_Exercise description:_ From the entries that follow, copy exactly the lines beginning at the line holding "Open the Процессы tab in Task Manager" and continuing through the line holding "Task: Select the".

_Data for processing:_
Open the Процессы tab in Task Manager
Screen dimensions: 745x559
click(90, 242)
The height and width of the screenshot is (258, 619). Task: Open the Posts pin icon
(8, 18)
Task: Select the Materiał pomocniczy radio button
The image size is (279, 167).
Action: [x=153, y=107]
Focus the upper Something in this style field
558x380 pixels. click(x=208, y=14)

...

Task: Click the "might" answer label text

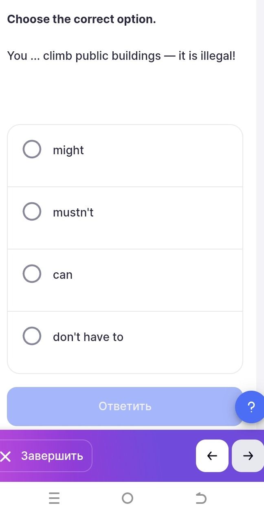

_Final answer:_
Open the Процессы tab in Task Manager
Screen dimensions: 745x559
click(90, 242)
The height and width of the screenshot is (258, 619). Task: Open the Posts pin icon
(8, 18)
Task: Select the Materiał pomocniczy radio button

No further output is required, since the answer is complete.